ROANOKE TIMES

                         Roanoke Times
                 Copyright (c) 1995, Landmark Communications, Inc.

DATE: TUESDAY, July 13, 1993                   TAG: 9307130295
SECTION: VIRGINIA                    PAGE: C-3   EDITION: METRO 
SOURCE: By DAVID M. POOLE STAFF WRITER
DATELINE:                                 LENGTH: Short


CATAWBA SITE OUT OF RUNNING

The Virginia Department of Transportation is no longer considering Catawba as a site for a training center because of opposition from Roanoke County residents.

"It just wasn't a place we wanted to go if they didn't want us," Fred Altizer, the Department of Transportation's Salem District engineer, said Monday.

The Transportation Department was looking to lease 15-20 acres of Virginia Tech farm property as a site to train maintenance workers in the fine points of hauling gravel, driving graders and clearing drainage ditches. Most of the work would have been done on the old Virginia 311 roadbed.

Supporters said the Transportation Department's academy would have no more impact than a typical farm operation. But some Catawba residents feared the training academy would become a blight on the rural valley.

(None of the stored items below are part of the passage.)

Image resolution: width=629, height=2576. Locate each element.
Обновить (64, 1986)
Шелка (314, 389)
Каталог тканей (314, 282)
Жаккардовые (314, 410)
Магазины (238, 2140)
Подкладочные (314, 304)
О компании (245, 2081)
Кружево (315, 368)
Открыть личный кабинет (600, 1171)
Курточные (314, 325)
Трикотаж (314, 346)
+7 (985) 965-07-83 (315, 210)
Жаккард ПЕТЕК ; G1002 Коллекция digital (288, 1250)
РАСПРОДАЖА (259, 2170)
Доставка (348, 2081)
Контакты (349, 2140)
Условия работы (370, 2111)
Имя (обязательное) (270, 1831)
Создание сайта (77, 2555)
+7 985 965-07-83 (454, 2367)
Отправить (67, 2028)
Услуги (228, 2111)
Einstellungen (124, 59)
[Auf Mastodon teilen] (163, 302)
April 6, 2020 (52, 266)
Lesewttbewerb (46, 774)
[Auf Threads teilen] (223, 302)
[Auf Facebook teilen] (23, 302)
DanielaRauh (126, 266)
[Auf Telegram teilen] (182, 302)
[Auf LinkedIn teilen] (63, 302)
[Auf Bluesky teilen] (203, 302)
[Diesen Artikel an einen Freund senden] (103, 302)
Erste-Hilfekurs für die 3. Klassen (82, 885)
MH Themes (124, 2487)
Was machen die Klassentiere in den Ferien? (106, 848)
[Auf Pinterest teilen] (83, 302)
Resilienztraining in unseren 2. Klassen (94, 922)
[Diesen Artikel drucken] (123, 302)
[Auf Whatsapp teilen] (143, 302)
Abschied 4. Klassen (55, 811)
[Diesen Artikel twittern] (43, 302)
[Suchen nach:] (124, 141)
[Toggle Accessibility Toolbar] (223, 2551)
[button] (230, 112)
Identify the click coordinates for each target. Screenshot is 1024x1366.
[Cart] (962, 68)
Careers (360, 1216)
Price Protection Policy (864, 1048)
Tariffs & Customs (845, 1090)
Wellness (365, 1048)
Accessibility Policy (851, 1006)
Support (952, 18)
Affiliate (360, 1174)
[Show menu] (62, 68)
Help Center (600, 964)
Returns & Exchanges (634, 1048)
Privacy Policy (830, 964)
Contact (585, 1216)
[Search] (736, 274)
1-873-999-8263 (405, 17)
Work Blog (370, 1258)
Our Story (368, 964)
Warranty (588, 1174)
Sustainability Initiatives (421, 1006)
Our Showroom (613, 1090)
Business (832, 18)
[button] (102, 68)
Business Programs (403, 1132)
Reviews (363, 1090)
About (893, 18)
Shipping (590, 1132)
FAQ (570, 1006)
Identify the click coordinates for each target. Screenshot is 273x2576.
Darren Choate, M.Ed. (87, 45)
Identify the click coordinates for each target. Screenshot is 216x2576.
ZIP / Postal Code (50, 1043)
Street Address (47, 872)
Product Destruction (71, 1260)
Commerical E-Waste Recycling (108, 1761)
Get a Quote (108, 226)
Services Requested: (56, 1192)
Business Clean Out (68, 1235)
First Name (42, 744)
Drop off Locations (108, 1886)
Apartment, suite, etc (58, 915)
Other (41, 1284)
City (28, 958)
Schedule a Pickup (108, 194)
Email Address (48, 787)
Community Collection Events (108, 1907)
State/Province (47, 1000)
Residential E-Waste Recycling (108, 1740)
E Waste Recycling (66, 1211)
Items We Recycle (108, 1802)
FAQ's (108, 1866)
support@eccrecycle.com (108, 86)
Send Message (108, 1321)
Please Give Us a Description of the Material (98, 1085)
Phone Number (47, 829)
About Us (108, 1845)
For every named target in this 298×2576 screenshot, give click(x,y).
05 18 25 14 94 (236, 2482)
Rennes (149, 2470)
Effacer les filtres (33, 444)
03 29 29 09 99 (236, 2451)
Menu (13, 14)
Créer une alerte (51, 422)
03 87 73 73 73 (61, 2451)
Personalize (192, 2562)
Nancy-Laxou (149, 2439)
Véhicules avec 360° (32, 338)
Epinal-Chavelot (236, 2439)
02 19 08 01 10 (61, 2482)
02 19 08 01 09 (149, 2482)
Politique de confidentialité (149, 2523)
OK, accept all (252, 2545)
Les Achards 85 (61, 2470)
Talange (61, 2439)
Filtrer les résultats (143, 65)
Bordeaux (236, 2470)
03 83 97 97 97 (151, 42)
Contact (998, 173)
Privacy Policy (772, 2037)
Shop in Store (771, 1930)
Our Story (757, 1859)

Opposition leader Eric Trethewey said highway workers would create noise, tear up pastureland and create erosion in creeks.

With Catawba off the list, Altizer said the state would push ahead with its search for a training site in the western part of the state.

Roanoke County Supervisor Ed Kohinke said he would welcome the Transportation Department, provided residents were "not too wildly against it."

Kohinke said a training center would improve county roads by increasing the number of state workers available to patch holes and mow weeds.